At least 17 militants have been arrested and charged in connection with the case, while a handful are either at large or behind bars for other terrorism-related offences.
So far, four men have been convicted and jailed for supporting the attack. They include bomb-maker Dodi Suridi, who was sentenced to 10 years in prison on Oct 20 last year for mixing the explosives used during a hit.
Ali Hamka was jailed on the same day for four years after he was found guilty of trying to acquire firearms for the perpetrators.
Five days later, Ali Makhmudin, who belongs to a terror cell in Central Java, was jailed eight years for supplying steel pipes for homemade bombs.
On Nov 23 last year, a Jakarta district court said there was sufficient evidence to prove that Abu Gar had “assisted in the act of terror”. He got nine years in jail for funding, recruiting and supplying weapons for the hit. Abu Gar, along with the Jakarta Four of Sunakim alias Afif, Muhammad Ali, Dian Juni Kurniadi and Ahmad Muhazin, was a follower of radical ideologue Aman Abdurrahman.

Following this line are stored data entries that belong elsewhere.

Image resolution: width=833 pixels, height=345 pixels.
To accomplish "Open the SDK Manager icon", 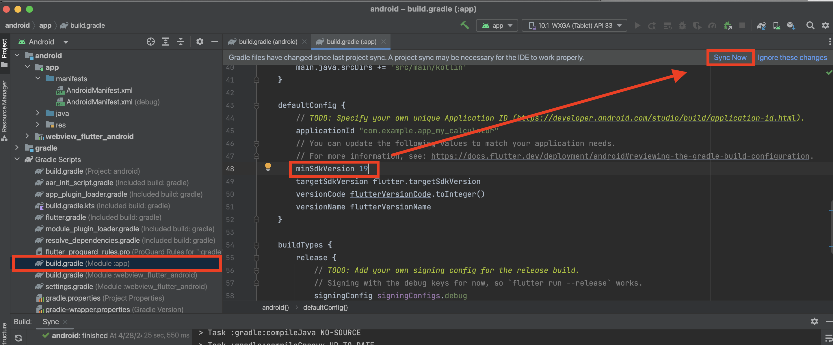I will pyautogui.click(x=791, y=25).
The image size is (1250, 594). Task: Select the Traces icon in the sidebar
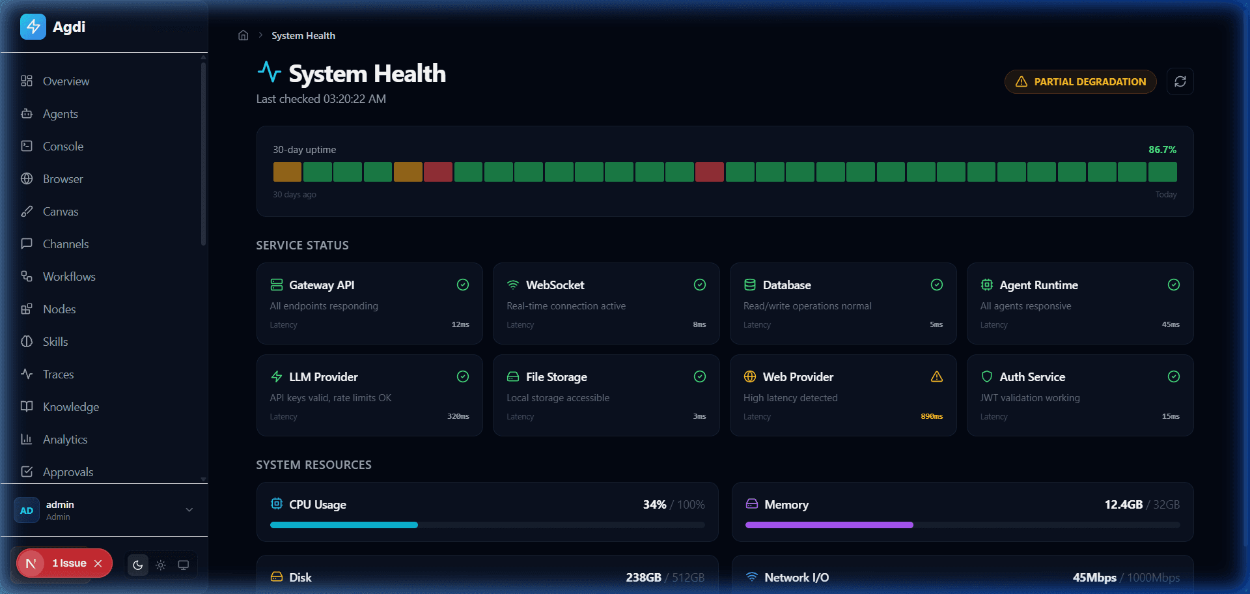27,374
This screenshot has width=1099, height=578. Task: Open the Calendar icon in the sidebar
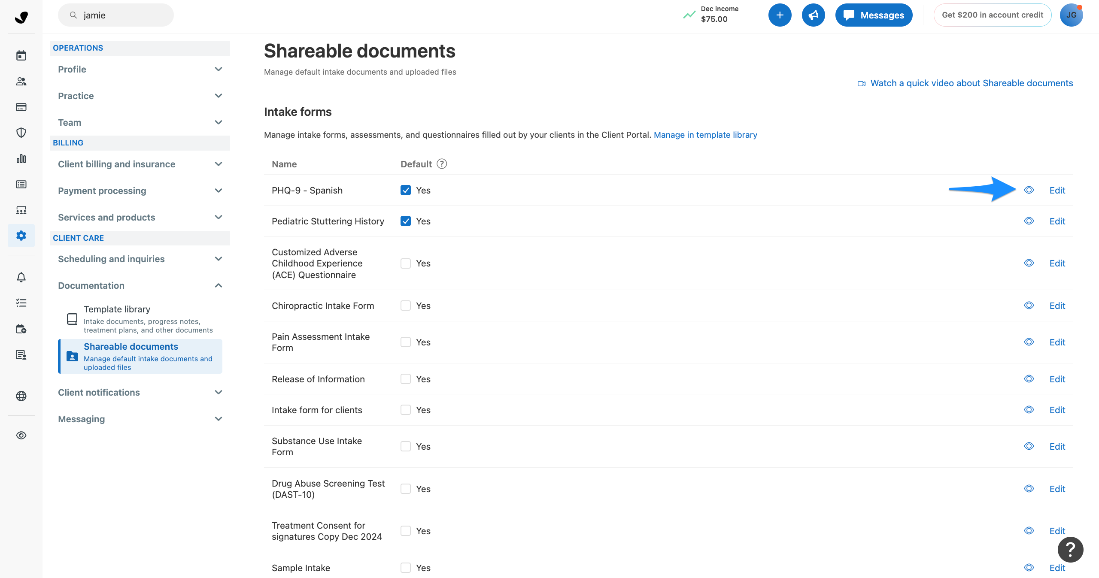pos(21,55)
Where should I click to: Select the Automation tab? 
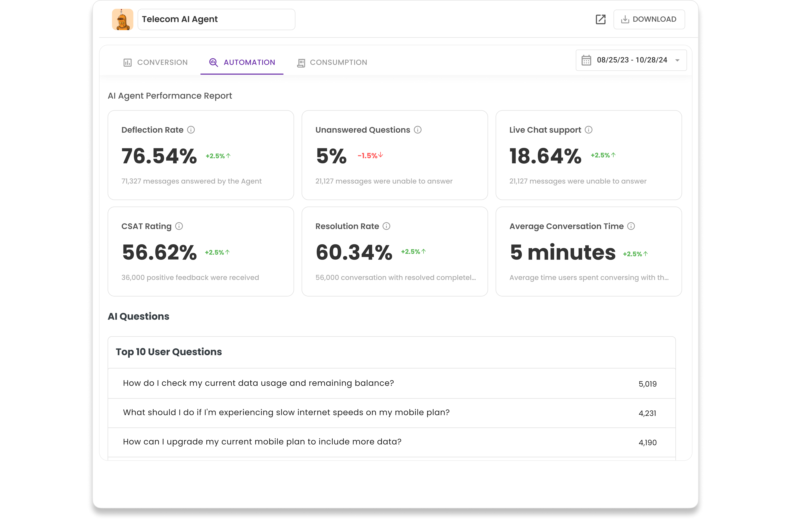tap(242, 63)
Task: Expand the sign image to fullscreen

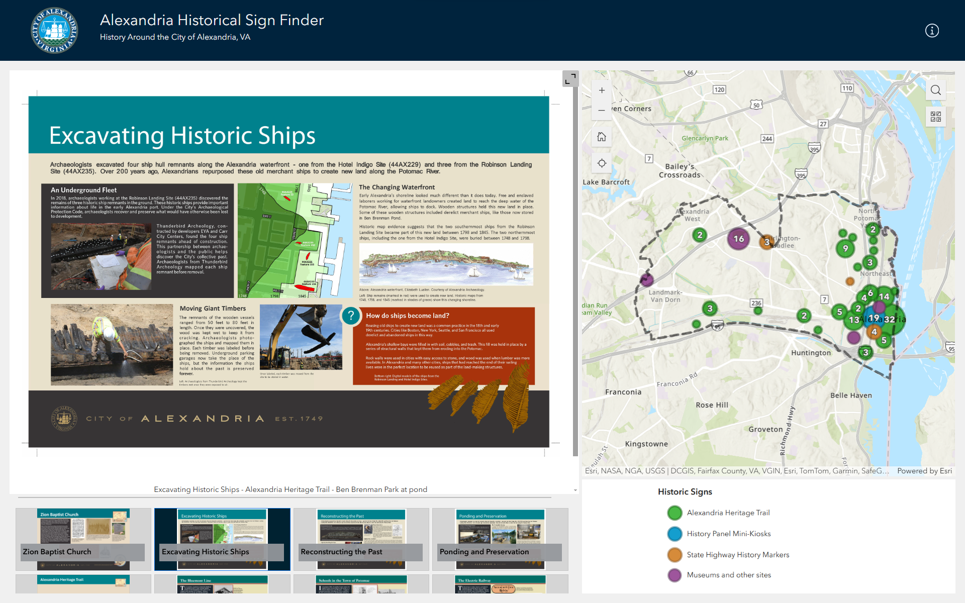Action: coord(570,79)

Aman, who is serving time in Nusakambangan prison, is said to have called for the strike from jail. He is the leader of the Jemaah Ansharut Daulah, a local terrorist group which was recently placed on a United States counter-terrorism watchlist because of its ties to the Islamic State in Iraq and Syria (ISIS). He too may be charged in court for the attack, Indonesian police chief Tito Karnavian had said.
His cellmate, Iwan Darmawan Muntho alias Rois, is said to have helped Abu Gar put the Jakarta Four together. Rois is on death row for his part in the 2004 bombing of the Australian embassy in Jakarta.
General Tito had said that the Jan 14 attack was directed by Bahrun Naim, an Indonesian militant who has joined ISIS in Raqqa, Syria.
But some analysts and confidential sources identified Bahrumsyah, another Indonesian militant in Syria, as the man who may have communicated the order from ISIS to mount the attack on Jakarta.
Bahrun was linked to a string of smaller terror cells in Java, busted by the police in December last year, while Bahrumsyah is a leader of a battalion of foreign fighters from South-east Asia who had joined ISIS in the Middle East.
Both Aman and Bahrumsyah have been flagged by the US as “Specially Designated Nationals” due to their links to terrorism.
Six more – Lutfhi Rizky Ramadhan alias Lutfhi, Humedi alias Hamzah, Cunaeidi alias Junaedi alias Abu Salmah, Junedi alias JJ, Iwan Sobirin alias Wawan and Helmi Purnama Fauzi alias Abu Tsoraya alias Muhammad Aveuruz – are still awaiting sentencing.